Here, the output of plotBrowserTrack() is a list of plots. To plot a track of a specific gene, we can select one from the list.

grid::grid.newpage()
grid::grid.draw(p$CD14)

We can save a multi-page PDF with a single page for each gene locus in our plot list using the plotPDF() function.

plotPDF(plotList = p, 
    name = "Plot-Tracks-Marker-Genes.pdf", 
    ArchRProj = projHeme2, 
    addDOC = FALSE, width = 5, height = 5)
## Plotting Gtable!
## NULL
## Plotting Gtable!
## NULL
## Plotting Gtable!
## NULL
## Plotting Gtable!
## NULL
## Plotting Gtable!
## NULL
## Plotting Gtable!
## NULL
## Plotting Gtable!
## NULL
## Plotting Gtable!
## NULL
## Plotting Gtable!
## NULL

The plotBrowserTrack() function is highly versatile and therefore has a lot of different parameter options so you should explore all of those capabilities in the function documentation. There are multiple different types of plot elements that can be plotted and these are controlled using the plotSummary parameter. Those options include:

  1. bulkTrack - A pseudobulk representation of the ATAC-seq signal in the given region
  2. scTrack - The per-cell integration signal scATAC-seq signal. Each row represents an individual cell. The number of cells plotted per cell grouping is controlled by the scCellsMax parameter
  3. featureTrack - Regions to be shown as blocks below the tracks (i.e peak regions, or SNPs, or some other feature
  4. geneTrack - Line diagrams of genes with introns and exons shown. We’ve adopted the convention of plotting “plus-stranded” genes (those that point left-to-right with the TSS on the left) in red and “minus-stranded” genes (those that point right-to-left with the TSS on the right) in blue.
  5. loopTrack - Arcs showing links between a peak and a gene, for example from co-accessibility or peak-to-gene linkage analysis. The actual loops plotted is controlled by the loops parameter.

For example, instead of providing a set of genes to plot via geneSymbol, you could provide a set of regions to plot as a GRanges object to the region parameter.
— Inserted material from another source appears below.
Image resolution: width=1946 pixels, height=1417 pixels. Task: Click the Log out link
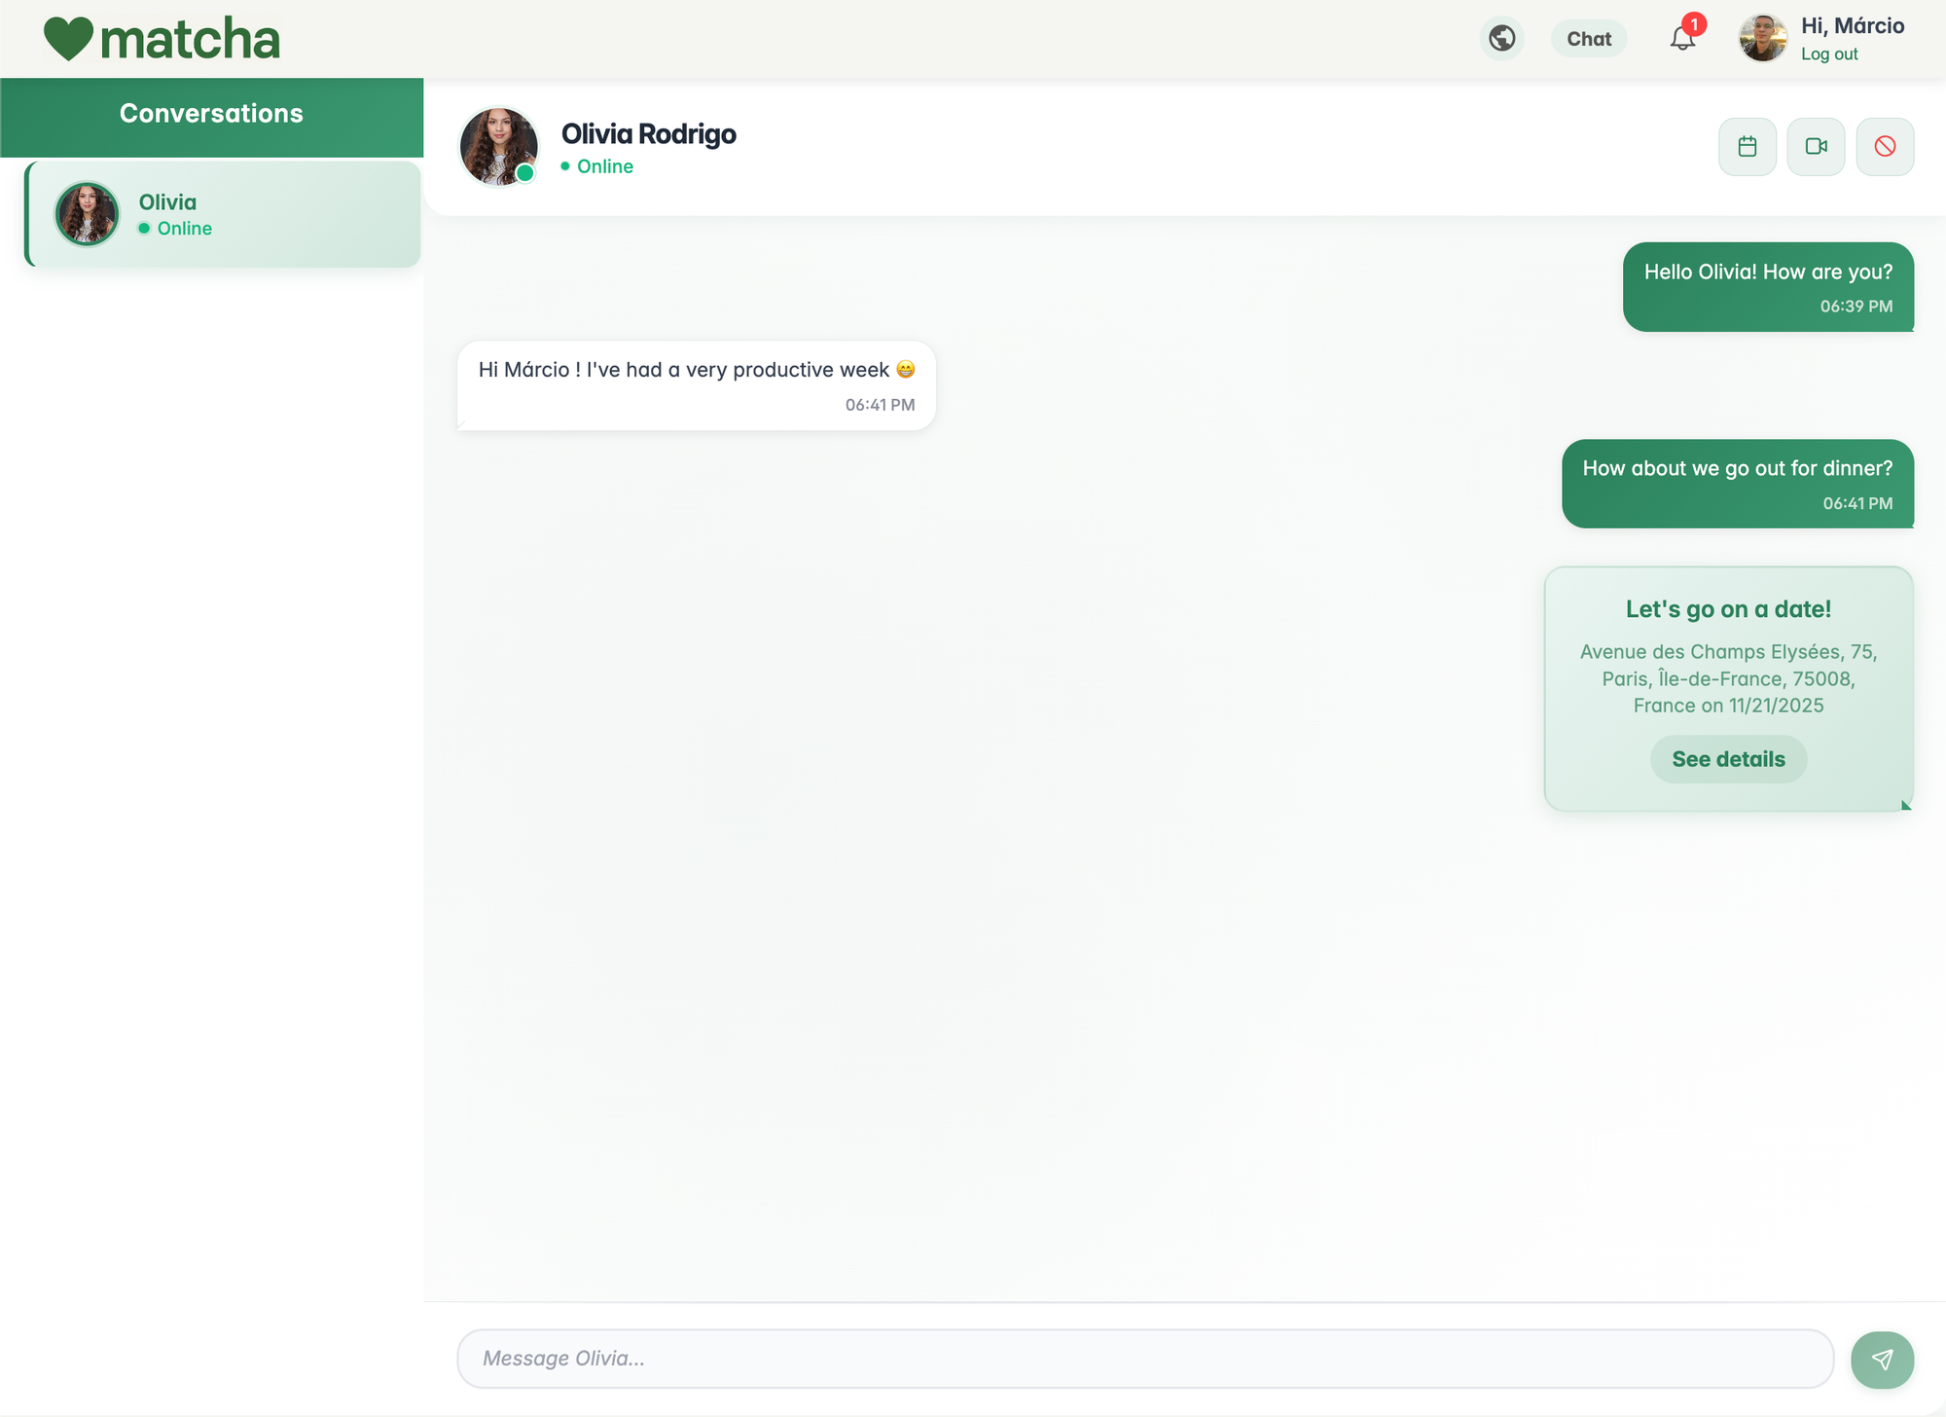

You can also change which regions are shown as “features” by manipulating the features paramter. The default is to show the peakSet of your ArchRProject but you can provide a GRanges (for a single feature track) or a named GRangesList (for multiple feature tracks). If you provide a GRangesList, its best to provide a named list because the names will be used to label the individual feature tracks on the plot.

By default, the pseudobulk ATAC-seq tracks will be normalized based on ReadsInTSS (from cellColData) but this can be changed via the normMethod parameter if desired. Lastly, you can highlight specific regions in the plots using the hightlight and highlightFill paramters. There are tons of ways to use the plotBrowserTrack() function, far more than can be adequately reviewed in this manual so take the time to explore.